Data from a dataset:
..........

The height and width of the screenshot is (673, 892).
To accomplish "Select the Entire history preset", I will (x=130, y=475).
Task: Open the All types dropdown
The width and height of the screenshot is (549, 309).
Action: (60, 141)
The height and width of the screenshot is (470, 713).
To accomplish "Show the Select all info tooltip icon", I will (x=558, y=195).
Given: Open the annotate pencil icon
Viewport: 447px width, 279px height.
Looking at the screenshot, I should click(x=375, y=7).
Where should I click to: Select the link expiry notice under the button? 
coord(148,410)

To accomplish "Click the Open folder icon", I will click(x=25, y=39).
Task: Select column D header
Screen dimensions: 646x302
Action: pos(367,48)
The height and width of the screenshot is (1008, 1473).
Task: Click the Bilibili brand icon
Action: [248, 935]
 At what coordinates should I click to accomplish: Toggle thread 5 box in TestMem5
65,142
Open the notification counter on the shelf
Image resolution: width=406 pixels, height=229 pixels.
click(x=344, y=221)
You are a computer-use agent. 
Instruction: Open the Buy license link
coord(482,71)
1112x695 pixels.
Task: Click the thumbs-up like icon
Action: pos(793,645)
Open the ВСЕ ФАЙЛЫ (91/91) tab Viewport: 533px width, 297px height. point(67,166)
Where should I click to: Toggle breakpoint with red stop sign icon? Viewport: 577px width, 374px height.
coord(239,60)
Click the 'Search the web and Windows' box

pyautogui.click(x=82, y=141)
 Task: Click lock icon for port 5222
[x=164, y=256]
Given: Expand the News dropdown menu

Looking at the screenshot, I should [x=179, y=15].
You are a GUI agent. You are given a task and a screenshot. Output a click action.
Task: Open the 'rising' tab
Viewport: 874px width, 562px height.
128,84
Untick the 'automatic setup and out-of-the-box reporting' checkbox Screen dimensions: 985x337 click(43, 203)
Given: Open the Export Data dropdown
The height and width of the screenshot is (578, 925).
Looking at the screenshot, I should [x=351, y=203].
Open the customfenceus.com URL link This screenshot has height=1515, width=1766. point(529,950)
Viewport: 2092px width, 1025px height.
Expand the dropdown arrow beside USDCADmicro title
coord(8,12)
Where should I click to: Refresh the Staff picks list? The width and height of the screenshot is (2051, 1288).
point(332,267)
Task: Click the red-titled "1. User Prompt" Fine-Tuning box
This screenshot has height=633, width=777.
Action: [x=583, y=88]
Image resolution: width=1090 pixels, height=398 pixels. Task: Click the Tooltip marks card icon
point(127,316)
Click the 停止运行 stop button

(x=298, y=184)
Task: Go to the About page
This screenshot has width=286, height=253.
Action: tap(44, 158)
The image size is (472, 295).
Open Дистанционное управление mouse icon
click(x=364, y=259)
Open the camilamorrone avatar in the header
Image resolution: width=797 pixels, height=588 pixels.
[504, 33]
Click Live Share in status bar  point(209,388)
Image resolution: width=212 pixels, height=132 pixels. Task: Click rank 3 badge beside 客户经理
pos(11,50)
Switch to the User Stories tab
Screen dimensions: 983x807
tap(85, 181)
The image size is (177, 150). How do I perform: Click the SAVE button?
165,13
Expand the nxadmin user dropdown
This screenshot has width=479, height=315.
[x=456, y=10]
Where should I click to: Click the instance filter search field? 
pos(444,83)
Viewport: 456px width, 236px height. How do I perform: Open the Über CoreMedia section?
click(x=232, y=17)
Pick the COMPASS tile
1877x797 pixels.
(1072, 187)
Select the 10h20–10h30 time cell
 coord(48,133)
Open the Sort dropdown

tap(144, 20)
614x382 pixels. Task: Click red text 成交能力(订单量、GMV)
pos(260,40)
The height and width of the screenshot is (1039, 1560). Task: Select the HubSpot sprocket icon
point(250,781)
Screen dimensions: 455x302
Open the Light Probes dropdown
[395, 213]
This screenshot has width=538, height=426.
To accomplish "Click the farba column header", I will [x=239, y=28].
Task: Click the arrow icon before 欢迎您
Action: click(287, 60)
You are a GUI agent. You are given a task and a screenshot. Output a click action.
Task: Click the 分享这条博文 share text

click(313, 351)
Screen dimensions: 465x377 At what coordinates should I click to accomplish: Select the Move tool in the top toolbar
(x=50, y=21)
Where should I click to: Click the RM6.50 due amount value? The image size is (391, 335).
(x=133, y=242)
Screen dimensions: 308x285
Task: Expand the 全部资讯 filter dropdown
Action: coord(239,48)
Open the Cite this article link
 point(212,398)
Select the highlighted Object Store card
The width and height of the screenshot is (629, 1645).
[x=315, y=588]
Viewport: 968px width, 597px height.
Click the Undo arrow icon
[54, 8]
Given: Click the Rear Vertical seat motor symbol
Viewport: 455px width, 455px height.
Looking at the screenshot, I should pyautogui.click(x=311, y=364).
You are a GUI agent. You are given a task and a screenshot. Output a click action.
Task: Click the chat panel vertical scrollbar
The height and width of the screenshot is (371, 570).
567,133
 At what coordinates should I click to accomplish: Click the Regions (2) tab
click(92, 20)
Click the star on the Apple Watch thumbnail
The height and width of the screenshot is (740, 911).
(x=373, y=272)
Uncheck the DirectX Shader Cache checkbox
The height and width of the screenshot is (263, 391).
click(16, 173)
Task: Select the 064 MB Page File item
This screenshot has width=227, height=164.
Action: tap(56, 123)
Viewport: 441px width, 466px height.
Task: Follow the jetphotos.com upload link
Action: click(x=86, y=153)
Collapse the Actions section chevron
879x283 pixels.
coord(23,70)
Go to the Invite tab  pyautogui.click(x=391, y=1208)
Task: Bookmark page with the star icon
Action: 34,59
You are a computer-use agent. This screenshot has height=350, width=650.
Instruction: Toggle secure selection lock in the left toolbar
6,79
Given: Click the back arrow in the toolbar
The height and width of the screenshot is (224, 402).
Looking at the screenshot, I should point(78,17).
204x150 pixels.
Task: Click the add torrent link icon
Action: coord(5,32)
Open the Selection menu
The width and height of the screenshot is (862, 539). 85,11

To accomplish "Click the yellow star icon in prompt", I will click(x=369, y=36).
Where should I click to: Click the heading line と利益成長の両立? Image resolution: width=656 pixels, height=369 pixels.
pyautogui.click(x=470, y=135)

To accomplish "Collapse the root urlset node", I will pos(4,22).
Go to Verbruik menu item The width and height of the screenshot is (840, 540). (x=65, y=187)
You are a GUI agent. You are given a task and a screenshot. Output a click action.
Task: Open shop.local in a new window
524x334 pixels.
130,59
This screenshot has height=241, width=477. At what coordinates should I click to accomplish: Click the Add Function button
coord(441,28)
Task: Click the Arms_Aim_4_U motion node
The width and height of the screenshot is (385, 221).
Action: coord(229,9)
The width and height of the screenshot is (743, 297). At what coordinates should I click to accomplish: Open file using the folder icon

..........

PROBLEM TO SOLVE
Find every line in the data above that contains the word "arrow", and copy each of those lines.

SOLVED EXERCISE
Expand the dropdown arrow beside USDCADmicro title
Task: Click the arrow icon before 欢迎您
Click the Undo arrow icon
Given: Click the back arrow in the toolbar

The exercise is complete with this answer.